The ISEQ rose 8%, the most among European benchmarks, as it recovered from the steepest slump in quarter of a century on Monday.
The markets were reacting to a move by the Irish Government which guaranteed the deposits and borrowings of six banks for two years.
The Government feared that at least one Irish banks was at risk of collapse according to Defence Minister Willie O’Dea.
Anglo-Irish Bank surged 67% in its biggest one-day gain since January 1987, while Irish Life & Permanent jumped 36%, the biggest increase since November 1994.
This came as a welcome relief after both stocks slumped 46% and 38% respectively on Monday.
Ireland’s benchmark ISEQ Index rose 259.11 to 3,550.63 yesterday. It lost 13% on Monday, its steepest drop since 1983. The ISEQ index has now lost 49% of its value this year.
The Government said yesterday it will guarantee all deposits, covered bonds, senior debt and dated subordinated debt of four publicly traded banks and two building societies.

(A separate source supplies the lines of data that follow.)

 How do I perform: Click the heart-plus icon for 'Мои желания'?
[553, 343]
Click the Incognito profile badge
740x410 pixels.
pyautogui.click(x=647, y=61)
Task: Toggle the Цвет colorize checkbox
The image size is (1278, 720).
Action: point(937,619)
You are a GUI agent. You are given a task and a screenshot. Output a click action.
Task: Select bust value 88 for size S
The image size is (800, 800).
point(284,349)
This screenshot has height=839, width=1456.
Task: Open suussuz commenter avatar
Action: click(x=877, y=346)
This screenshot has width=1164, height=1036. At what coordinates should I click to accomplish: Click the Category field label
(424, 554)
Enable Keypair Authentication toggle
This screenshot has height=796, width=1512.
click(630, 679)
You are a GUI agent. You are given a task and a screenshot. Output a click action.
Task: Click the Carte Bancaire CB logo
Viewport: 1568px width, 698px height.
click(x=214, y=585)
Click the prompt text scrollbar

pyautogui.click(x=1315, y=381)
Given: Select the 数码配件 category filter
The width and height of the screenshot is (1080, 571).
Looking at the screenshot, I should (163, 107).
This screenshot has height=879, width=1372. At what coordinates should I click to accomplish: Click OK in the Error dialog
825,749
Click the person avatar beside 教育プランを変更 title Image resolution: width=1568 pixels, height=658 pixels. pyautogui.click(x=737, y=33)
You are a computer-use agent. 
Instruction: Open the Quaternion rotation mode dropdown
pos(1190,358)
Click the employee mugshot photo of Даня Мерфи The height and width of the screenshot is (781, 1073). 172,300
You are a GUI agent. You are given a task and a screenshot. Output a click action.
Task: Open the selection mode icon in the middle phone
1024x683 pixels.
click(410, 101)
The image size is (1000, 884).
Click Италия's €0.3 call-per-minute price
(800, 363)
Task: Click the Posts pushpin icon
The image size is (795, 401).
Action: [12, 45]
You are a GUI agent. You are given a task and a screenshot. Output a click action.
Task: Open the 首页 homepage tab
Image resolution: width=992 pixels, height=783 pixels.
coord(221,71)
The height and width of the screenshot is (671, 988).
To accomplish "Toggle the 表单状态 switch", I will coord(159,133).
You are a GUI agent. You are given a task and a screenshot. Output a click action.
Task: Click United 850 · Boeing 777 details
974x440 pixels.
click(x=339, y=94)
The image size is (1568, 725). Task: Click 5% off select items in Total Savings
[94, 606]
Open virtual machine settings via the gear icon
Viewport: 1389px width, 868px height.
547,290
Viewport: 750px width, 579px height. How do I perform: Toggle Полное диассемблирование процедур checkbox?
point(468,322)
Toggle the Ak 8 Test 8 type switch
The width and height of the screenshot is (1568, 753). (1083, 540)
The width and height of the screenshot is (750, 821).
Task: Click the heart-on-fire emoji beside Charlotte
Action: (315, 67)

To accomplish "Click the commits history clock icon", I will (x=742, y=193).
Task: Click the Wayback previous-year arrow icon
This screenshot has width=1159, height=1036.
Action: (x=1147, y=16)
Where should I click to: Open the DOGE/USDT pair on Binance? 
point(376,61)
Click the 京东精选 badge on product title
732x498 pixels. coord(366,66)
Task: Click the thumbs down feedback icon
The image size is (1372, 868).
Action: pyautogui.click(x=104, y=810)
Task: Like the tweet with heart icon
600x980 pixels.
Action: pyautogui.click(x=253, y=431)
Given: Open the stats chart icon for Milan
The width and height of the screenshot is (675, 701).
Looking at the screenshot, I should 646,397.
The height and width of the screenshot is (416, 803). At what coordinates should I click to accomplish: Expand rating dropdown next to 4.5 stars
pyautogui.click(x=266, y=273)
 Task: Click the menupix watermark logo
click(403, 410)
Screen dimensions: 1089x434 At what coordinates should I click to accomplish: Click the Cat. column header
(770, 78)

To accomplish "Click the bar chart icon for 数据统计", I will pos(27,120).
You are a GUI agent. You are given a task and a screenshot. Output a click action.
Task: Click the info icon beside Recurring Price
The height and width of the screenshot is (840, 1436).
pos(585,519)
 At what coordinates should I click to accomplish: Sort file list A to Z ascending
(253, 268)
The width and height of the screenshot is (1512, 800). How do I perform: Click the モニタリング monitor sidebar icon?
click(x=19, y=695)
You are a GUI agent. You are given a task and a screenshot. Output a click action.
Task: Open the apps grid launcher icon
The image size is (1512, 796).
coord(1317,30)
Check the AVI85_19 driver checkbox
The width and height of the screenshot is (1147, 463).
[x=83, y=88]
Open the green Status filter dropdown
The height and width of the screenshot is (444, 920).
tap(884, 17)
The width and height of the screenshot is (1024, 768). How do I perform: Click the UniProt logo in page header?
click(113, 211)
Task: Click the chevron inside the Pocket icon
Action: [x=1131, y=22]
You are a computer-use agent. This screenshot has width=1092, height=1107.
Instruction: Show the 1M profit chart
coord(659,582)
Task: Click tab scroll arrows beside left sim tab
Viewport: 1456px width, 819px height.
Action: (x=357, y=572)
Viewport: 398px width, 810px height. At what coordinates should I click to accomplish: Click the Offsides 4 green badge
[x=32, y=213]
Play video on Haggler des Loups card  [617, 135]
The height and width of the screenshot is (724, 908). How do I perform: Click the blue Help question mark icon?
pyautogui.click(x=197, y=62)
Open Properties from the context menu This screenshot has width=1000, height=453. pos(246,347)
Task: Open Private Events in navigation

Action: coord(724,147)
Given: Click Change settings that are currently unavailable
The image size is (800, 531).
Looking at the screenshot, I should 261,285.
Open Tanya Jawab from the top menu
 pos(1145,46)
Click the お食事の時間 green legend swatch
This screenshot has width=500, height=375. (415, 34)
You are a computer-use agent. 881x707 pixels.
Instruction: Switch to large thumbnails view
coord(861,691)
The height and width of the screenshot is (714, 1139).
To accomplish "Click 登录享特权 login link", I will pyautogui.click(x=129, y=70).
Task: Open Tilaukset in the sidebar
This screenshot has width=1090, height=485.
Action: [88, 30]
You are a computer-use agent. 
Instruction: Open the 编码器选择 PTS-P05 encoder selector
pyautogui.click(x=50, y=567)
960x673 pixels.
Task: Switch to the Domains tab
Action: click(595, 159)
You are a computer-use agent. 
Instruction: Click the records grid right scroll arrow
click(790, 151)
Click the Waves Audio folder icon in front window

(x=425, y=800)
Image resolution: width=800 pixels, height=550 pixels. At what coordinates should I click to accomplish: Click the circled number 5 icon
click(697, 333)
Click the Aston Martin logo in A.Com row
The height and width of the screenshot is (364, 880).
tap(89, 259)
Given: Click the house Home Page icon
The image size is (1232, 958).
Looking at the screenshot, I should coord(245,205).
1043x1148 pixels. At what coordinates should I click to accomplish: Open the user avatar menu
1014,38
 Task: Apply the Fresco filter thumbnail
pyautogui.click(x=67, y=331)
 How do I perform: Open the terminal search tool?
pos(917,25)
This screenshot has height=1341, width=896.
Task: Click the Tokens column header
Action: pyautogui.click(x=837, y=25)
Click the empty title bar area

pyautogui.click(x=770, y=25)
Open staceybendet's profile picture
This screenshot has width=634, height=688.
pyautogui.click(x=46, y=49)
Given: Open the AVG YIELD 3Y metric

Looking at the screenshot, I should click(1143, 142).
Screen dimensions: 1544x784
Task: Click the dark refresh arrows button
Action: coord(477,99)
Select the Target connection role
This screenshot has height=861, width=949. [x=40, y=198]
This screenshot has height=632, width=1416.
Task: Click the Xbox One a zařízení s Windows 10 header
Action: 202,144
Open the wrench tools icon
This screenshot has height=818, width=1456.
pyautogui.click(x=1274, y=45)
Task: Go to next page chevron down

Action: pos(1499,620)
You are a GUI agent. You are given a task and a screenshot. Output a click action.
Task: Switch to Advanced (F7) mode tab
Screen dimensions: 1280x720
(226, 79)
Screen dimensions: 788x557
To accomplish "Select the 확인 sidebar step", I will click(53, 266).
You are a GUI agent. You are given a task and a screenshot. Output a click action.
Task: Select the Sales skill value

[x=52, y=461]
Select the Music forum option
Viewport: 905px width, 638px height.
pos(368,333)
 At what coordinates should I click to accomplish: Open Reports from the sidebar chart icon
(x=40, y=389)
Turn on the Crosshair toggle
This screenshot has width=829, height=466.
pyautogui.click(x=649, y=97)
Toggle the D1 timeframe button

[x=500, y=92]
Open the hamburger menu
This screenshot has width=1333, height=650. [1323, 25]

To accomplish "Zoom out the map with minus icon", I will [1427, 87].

Deirdre Ryan of Goodbody Stockbrokers said: “This latest move to safeguard all deposits is arguably a sorely needed boost to confidence in the Irish financial system and the economy overall.
“With governments across the globe stepping up to the plate in recent days, the Irish Government has not been found wanting.”
Anglo Irish gained €1.54 to €3.84 and Irish Life added €1.28 to €4.85. AIB rose 90 cents to €5.90, while Bank of Ireland jumped 68 cents to €3.95.
In the construction sector, CRH fell a further 37c to €15.00, Kingspan gained 25c to €6.40, while Grafton gained 8c to €3.23.
Ryanair added 2c to €2.26, Kerry Group progressed €1.15 to €20.80, while pharmaceutical company Elan moved up 32c to €7.35.
In Britain, the FTSE 100 Index rebounded yesterday, trimming its biggest monthly slump since 1987, on speculation that the US government’s $700 billion bank rescue plan will be revived and as mining shares rallied.
The benchmark FTSE 100 index added 83.68, or 1.7%, to 4,902.45 having swung between gains and losses at least 16 times in the session.
The Central Bank said yesterday that recent international events have been unprecedented and have had a very significant impact on global money markets resulting in serious consequences for financial institutions internationally. The Central Bank made particular reference to: “the increasingly negative impact these developments have had on the availability of funding for Irish credit institutions.
“Following consultation with the Central Bank and Financial Regulator, the Government decided to put in place a guarantee arrangement. This decision was taken with a view to protecting financial stability while enabling credit institutions to access funds and provide credit to companies and households.”